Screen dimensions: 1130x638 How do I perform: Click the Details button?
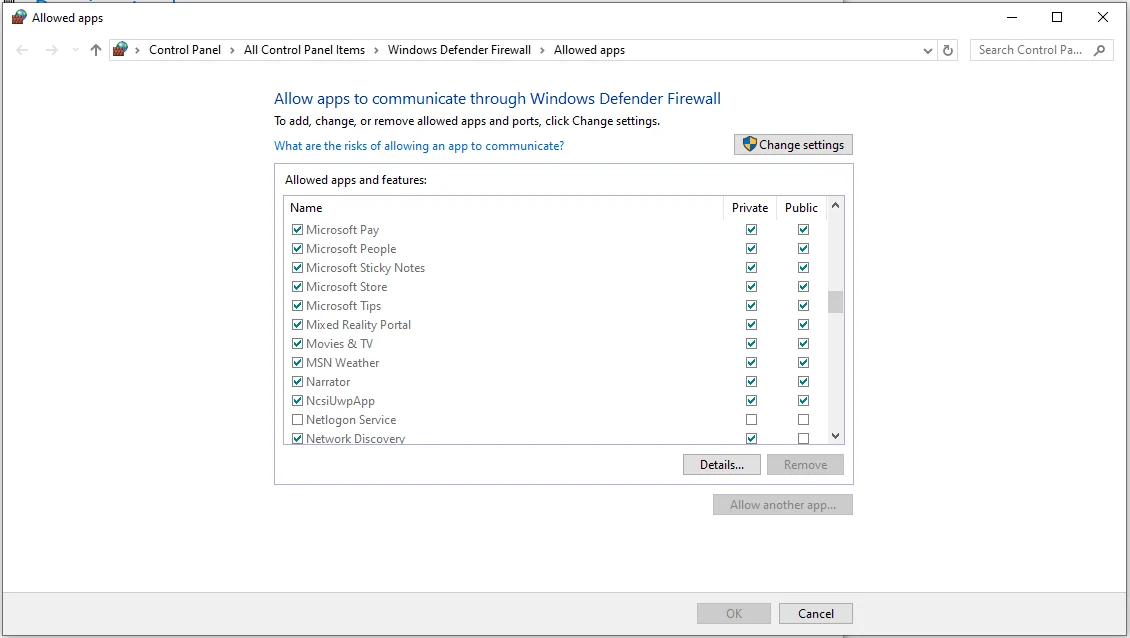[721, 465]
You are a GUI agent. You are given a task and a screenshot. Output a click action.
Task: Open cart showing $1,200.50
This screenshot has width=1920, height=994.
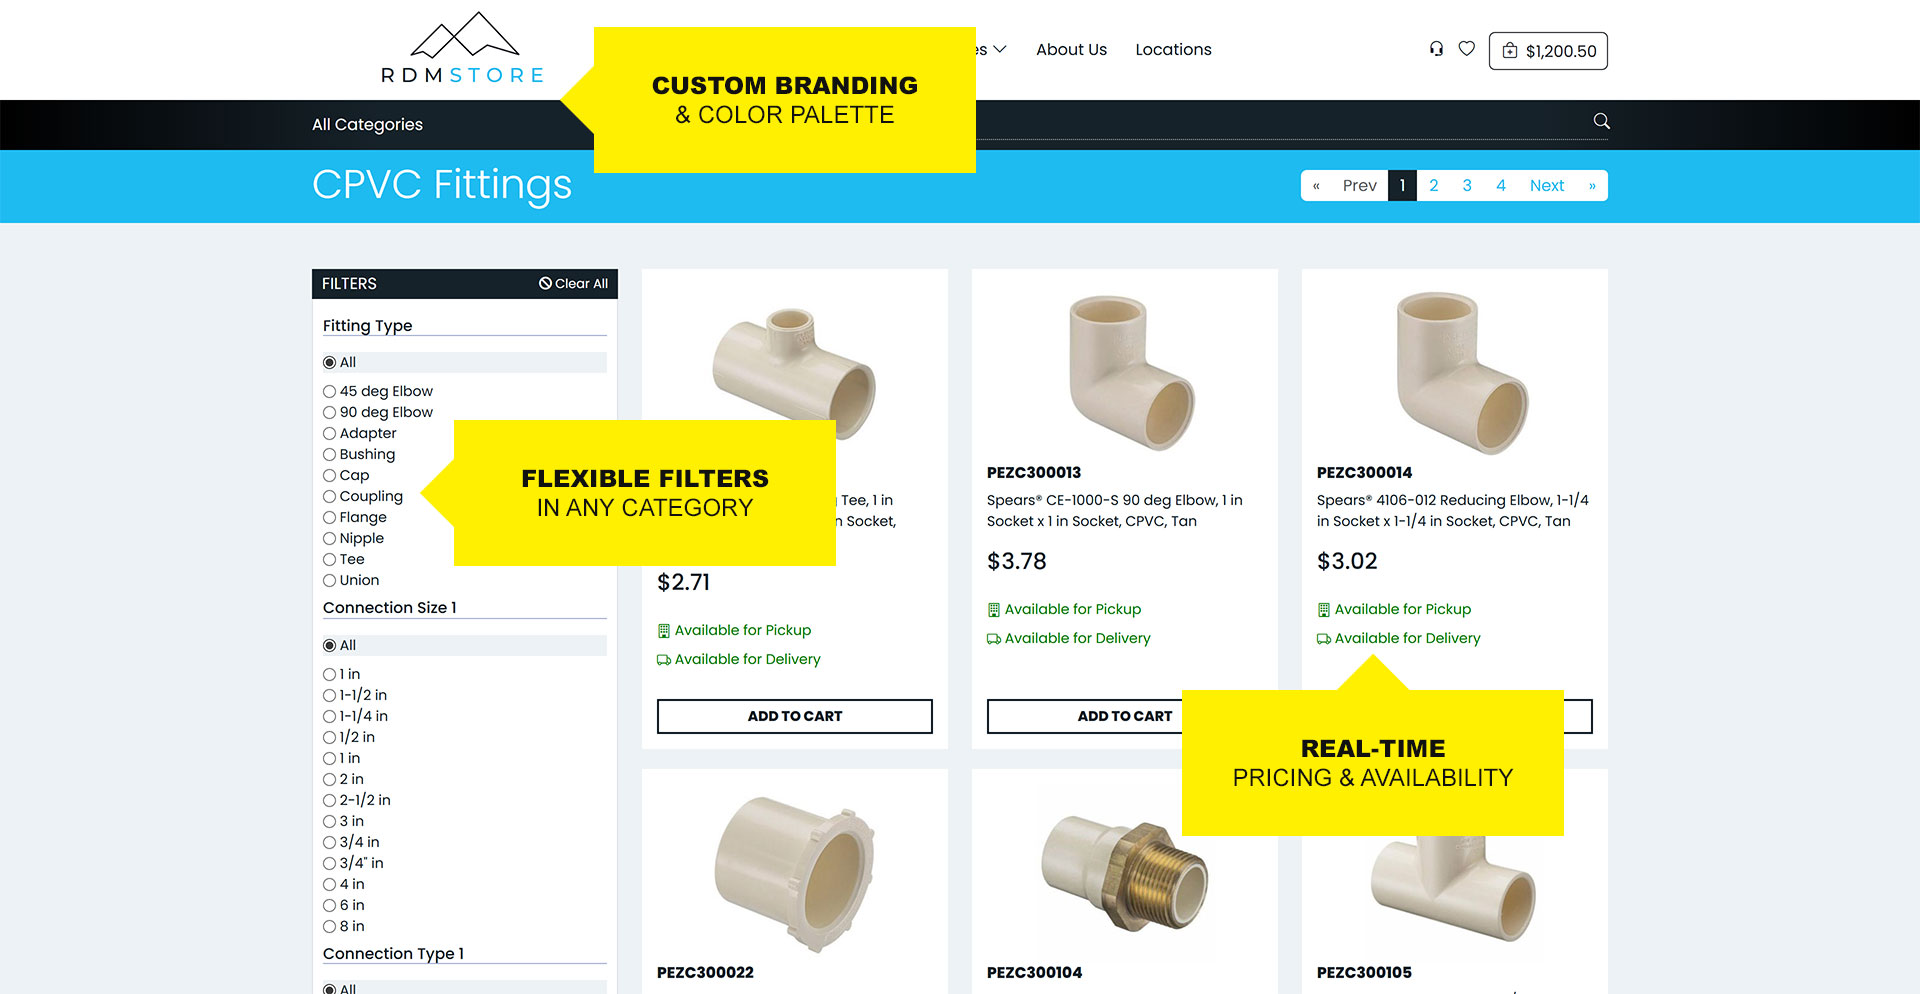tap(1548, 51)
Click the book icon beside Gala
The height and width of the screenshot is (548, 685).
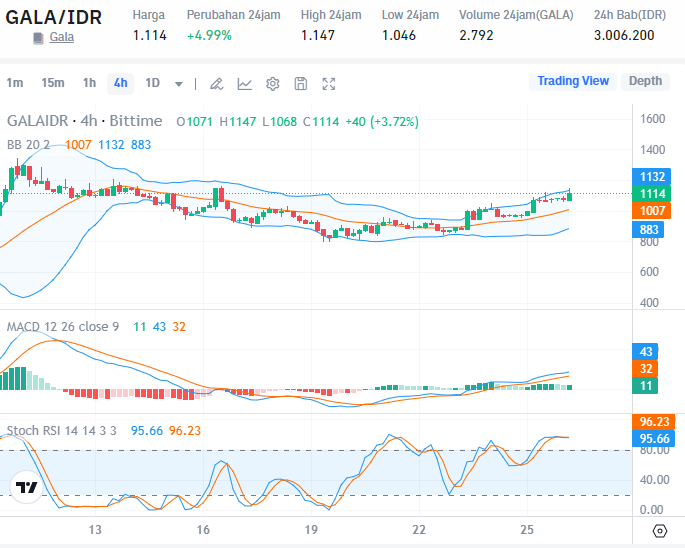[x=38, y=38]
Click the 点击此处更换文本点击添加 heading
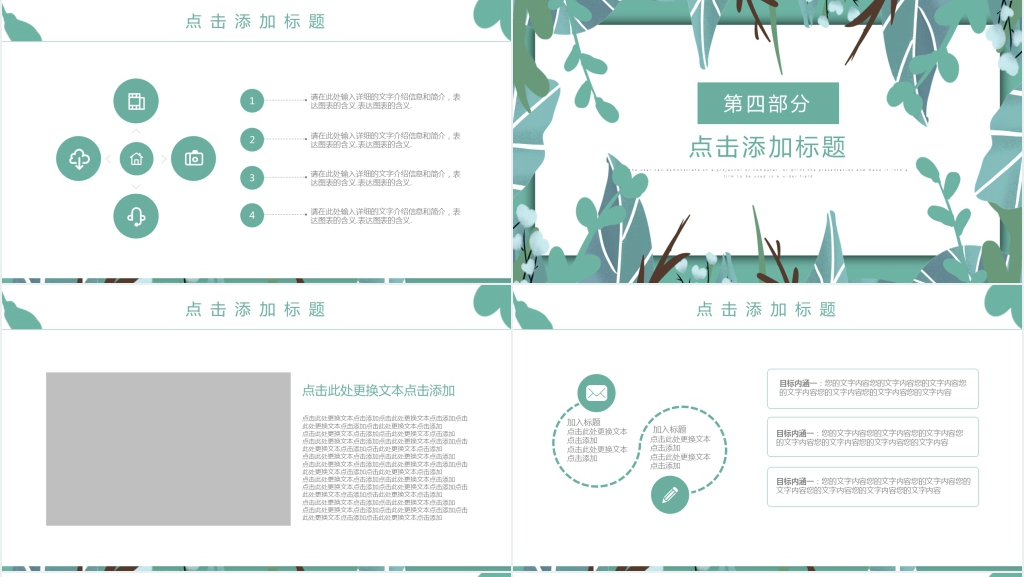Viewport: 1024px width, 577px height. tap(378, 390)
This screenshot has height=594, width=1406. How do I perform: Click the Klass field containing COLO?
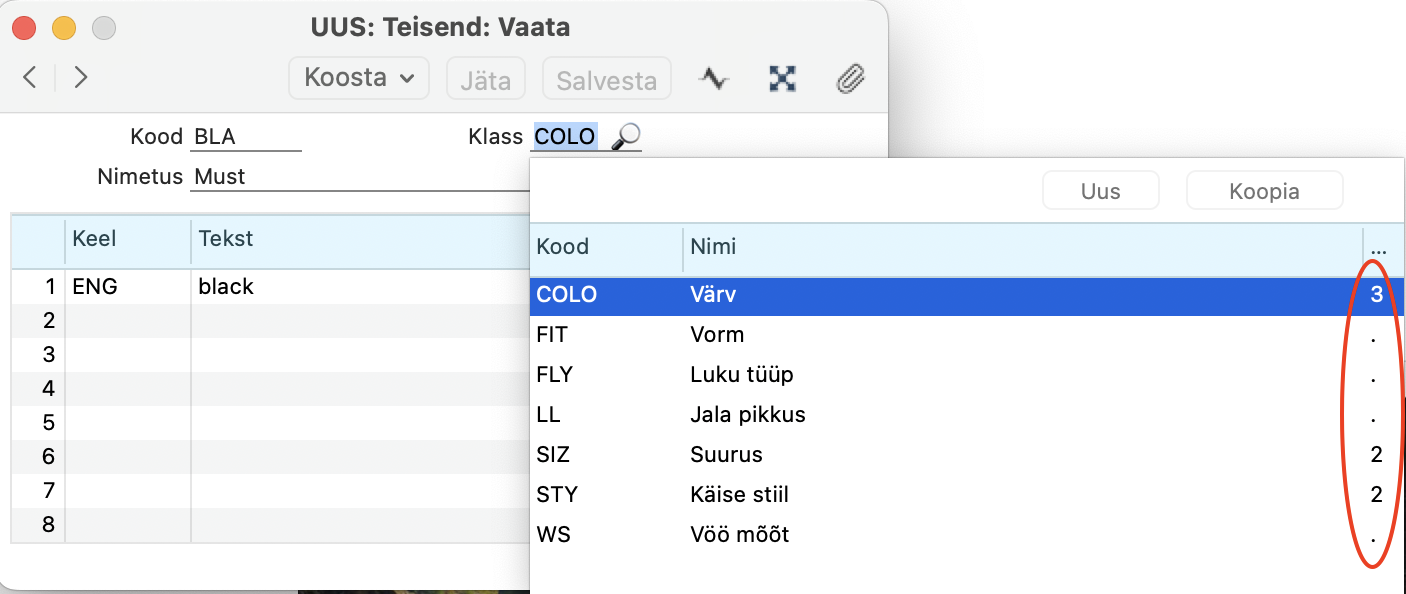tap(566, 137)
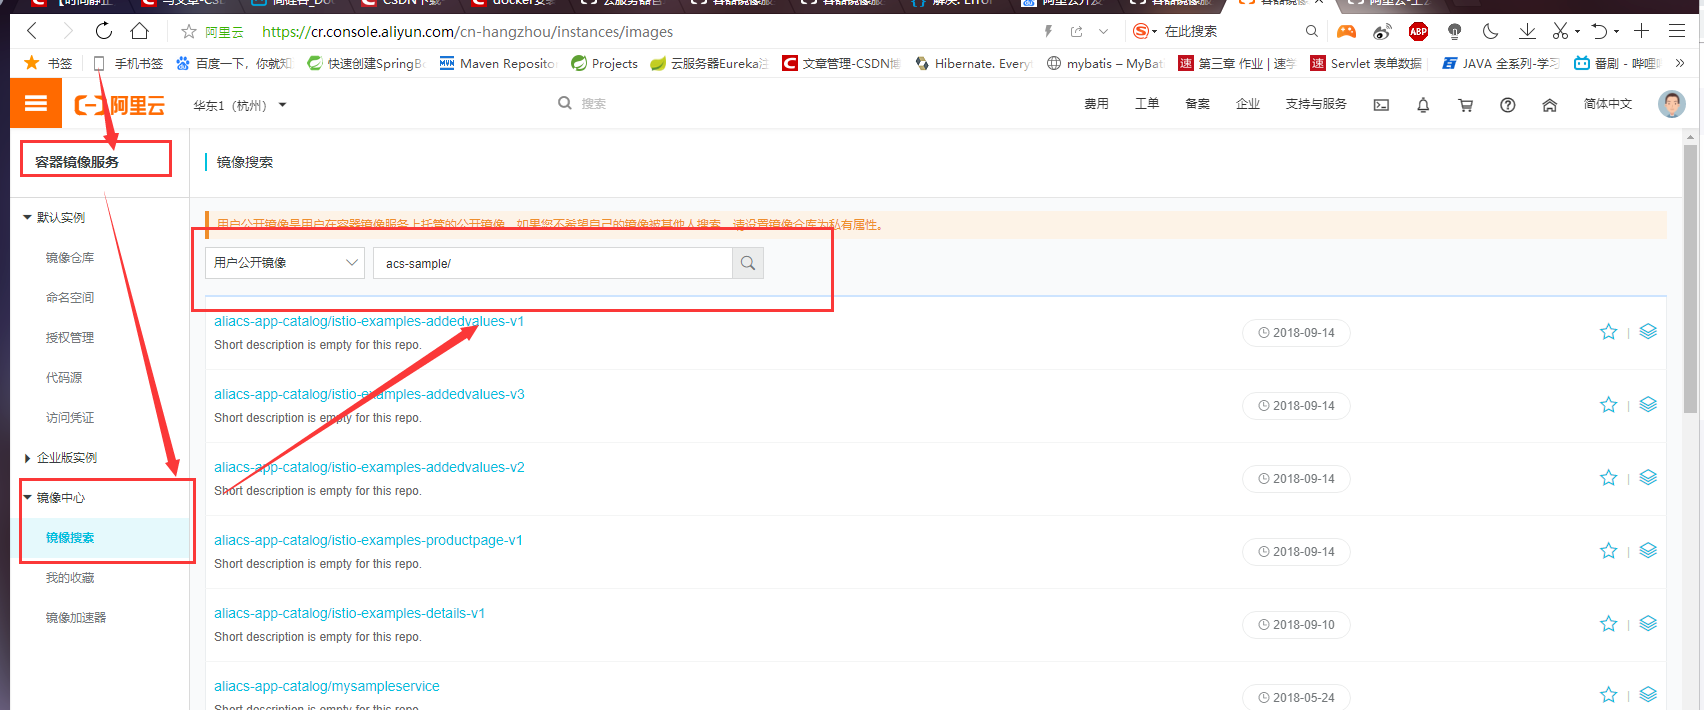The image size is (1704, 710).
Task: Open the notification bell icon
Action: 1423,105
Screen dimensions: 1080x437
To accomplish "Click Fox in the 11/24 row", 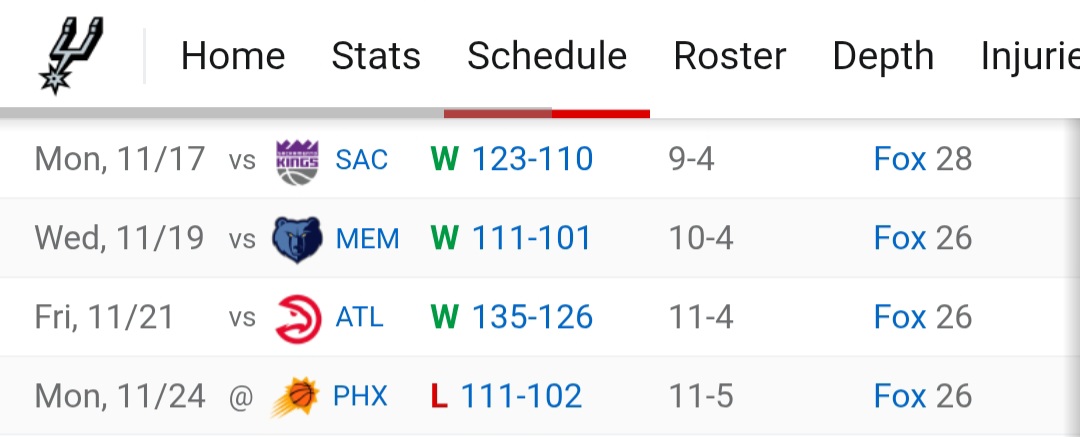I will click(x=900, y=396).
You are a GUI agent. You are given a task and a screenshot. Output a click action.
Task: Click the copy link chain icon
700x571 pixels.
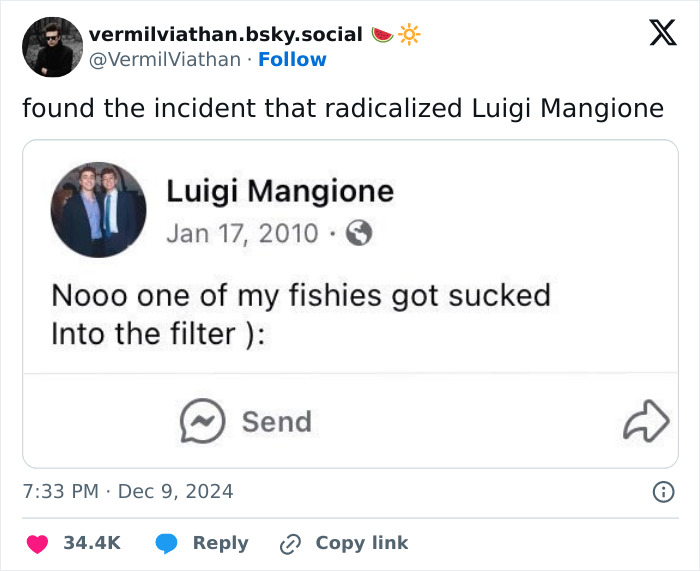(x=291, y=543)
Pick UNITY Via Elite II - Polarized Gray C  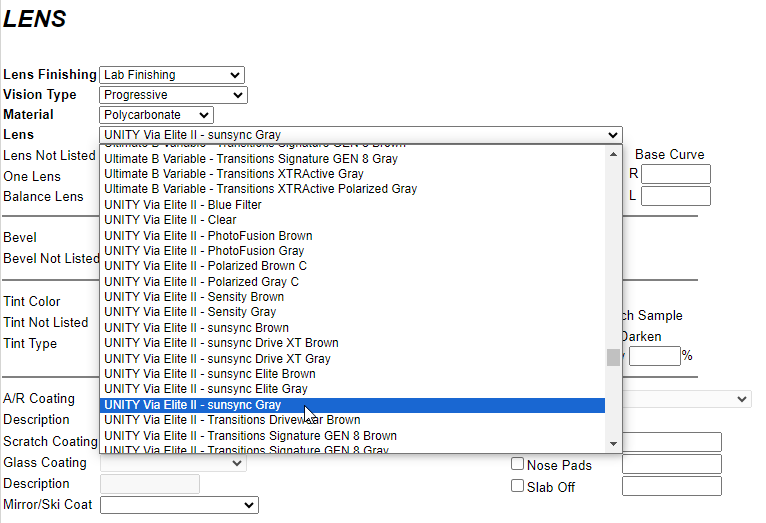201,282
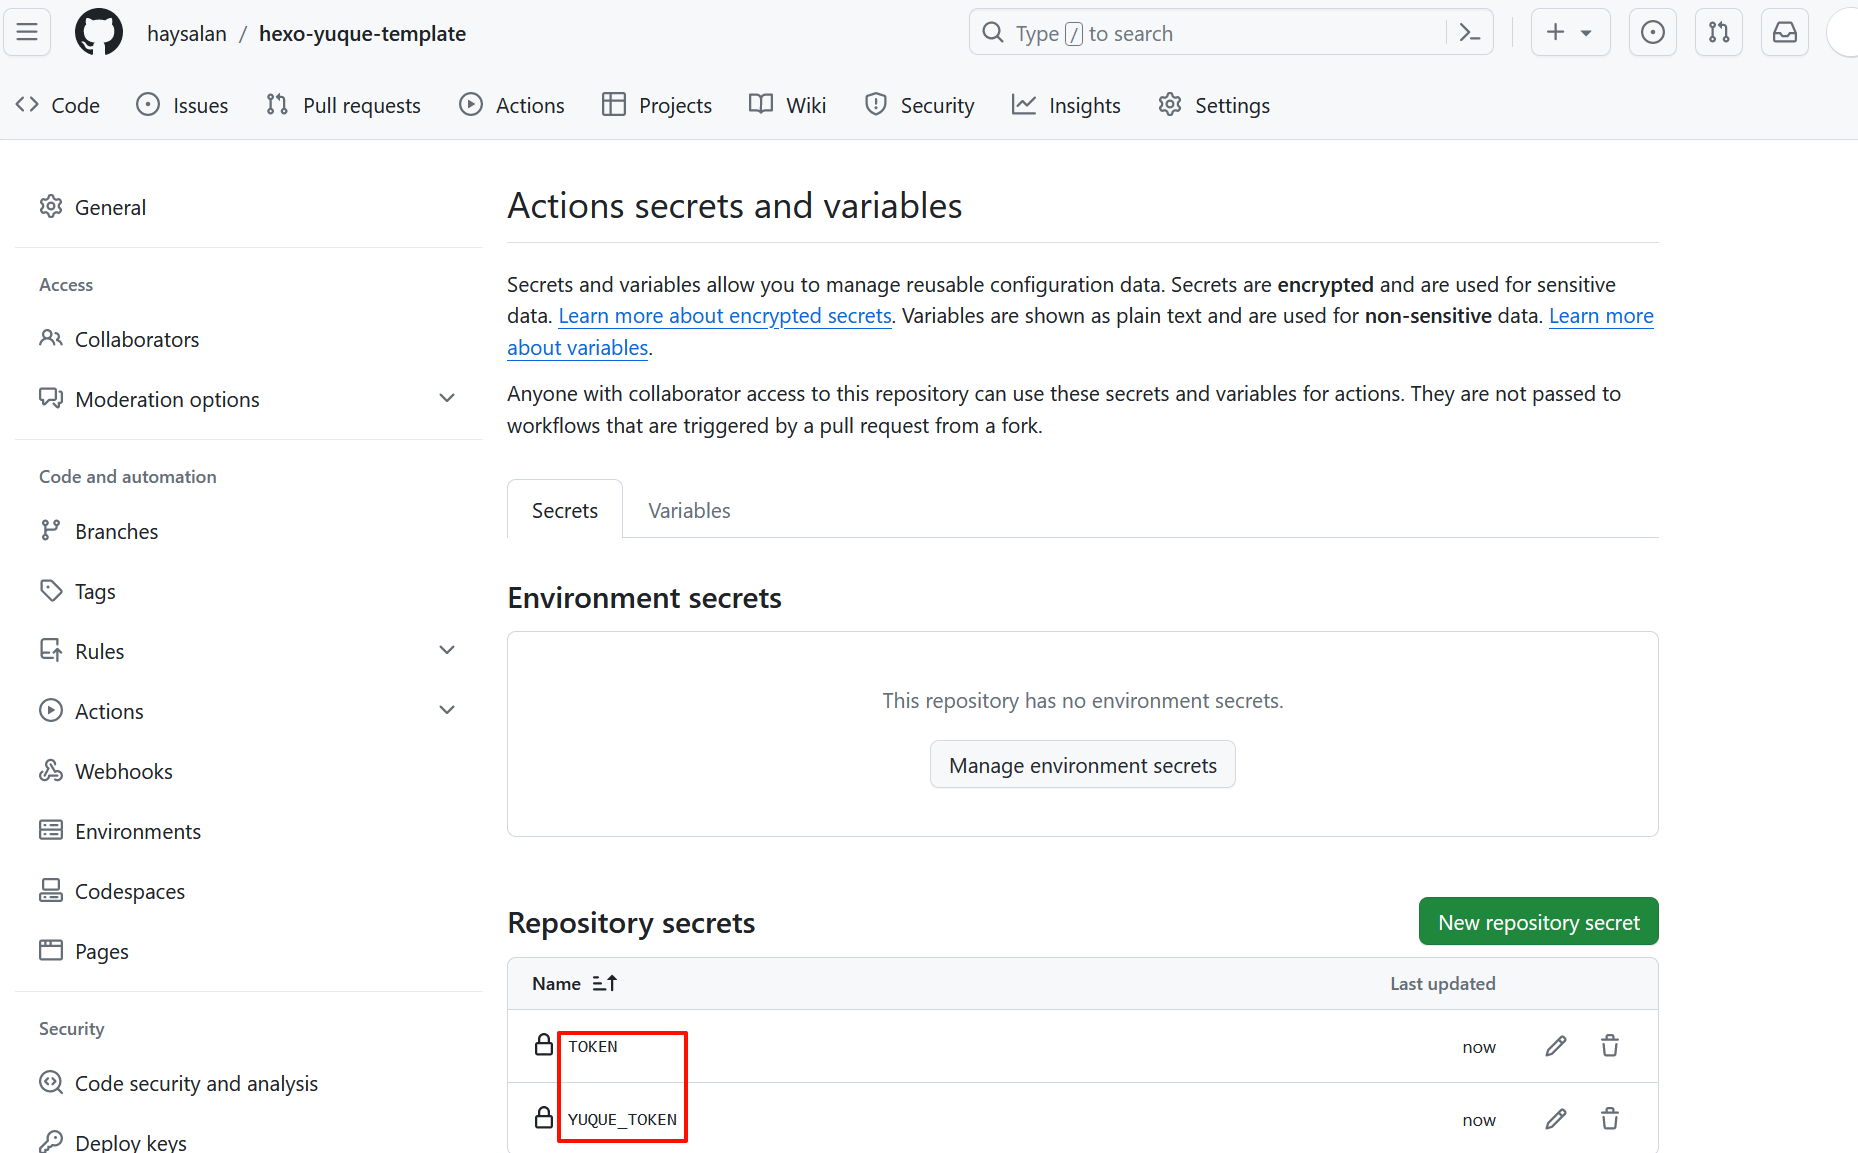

▬▬▬▬▬▬▬▬▬▬

* [Task objective]:
From the records above, transcribe only the stretch from the line with "Click the book icon beside Gala" through the line with "Screen dimensions: 1080x437", keeping both ends. Omit pictures.

* [Expected answer]:
Click the book icon beside Gala
The height and width of the screenshot is (548, 685).
[x=38, y=38]
Click the 点击此处更换文本点击添加 heading
Viewport: 1024px width, 577px height. tap(378, 390)
This screenshot has height=594, width=1406. How do I perform: Click the Klass field containing COLO?
tap(566, 137)
The image size is (1704, 710).
Task: Open the notification bell icon
Action: 1423,105
Screen dimensions: 1080x437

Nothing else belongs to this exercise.